Weslie Martin, 22, is charged with 11 felony counts including burglary, home invasion and grand larceny in connection with two June 2018 break-ins at Newton’s home near South Lamb Boulevard and Oquendo Road.
“Mr. Martin isn’t perfect,” his attorney, Chris Peterson, said in closing arguments. “He’s done some bad things. He did wrong. But he’s being charged with crimes he didn’t commit.”
On the day of the first burglary, June 3, 2018, security cameras at a neighbor’s home captured images of Martin and another man in the backyard. That house wasn’t broken into, but his attorney acknowledged that Martin was there.
Items from the first burglary were found in Martin’s home, and stolen jewelry was traced to Martin after he sold it at a pawnshop, prosecutors said. Items stolen during the second burglary were never recovered.
The Newtons came home during the second burglary, June 13, startling the two men who were inside. On Tuesday, Wayne Newton told the jury that two of the family’s dogs, Rhodesian Ridgebacks, attacked the fleeing burglars after one of them threatened his wife with a crowbar. Both dogs were injured, he said, and one had its teeth knocked out.
Police have not identified a second suspect.
Newton said that his 17-year-old daughter, Lauren, was so shaken by the first burglary that she began sleeping in her parents’ bedroom.

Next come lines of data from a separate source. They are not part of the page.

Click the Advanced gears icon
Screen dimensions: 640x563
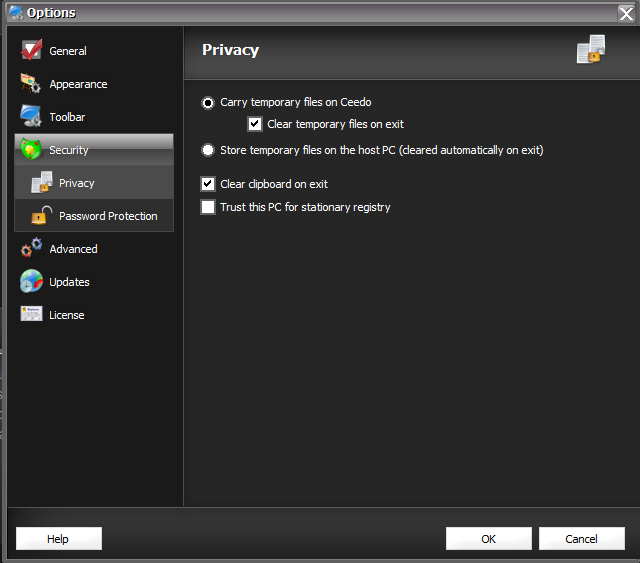click(31, 249)
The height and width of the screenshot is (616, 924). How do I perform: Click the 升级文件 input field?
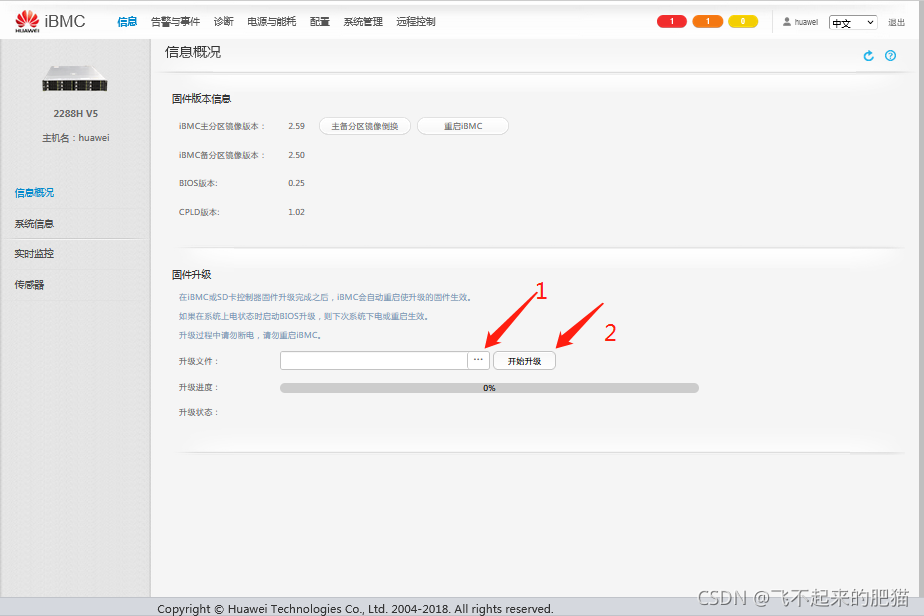tap(373, 360)
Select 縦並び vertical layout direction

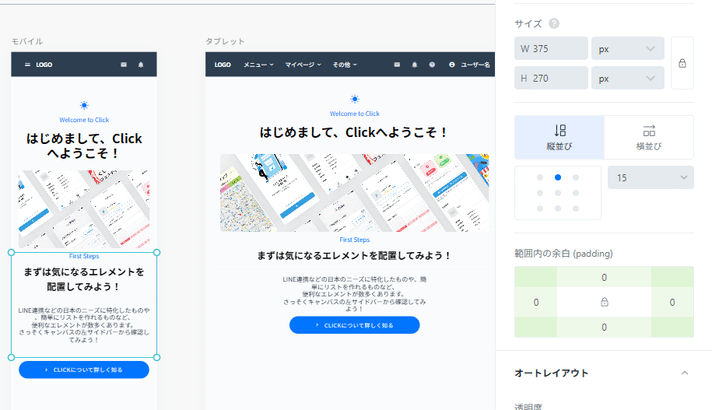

During the trial, Martin’s attorneys argued that there was no evidence linking him to the second burglary, despite any connections he might have to the first.
“The last defense between a man and a wrongful conviction is the jury,” Peterson said.
Deputy District Attorney Jory Scarborough said in closing statements that Martin was charged because he was the right suspect, not the most convenient one.
“Let’s talk about the elephant in the room. Yes, it was Wayne Newton, but that doesn’t change the facts of the case,” Scarborough said. “Someone went into a man’s house, took his property and terrified his family.”
He said that while there were no fingerprints or DNA to tie Martin to the second burglary, there was more than enough circumstantial evidence, such as similarities between both break-ins and the clothing the burglars were seen wearing in surveillance footage.
Deputy District Attorney John Giordani added: “I’ve made a lot of mistakes in my life, but this sure as hell isn’t one of them. Mr. Martin is guilty of these 11 crimes.”
The jury’s verdict was expected Friday morning.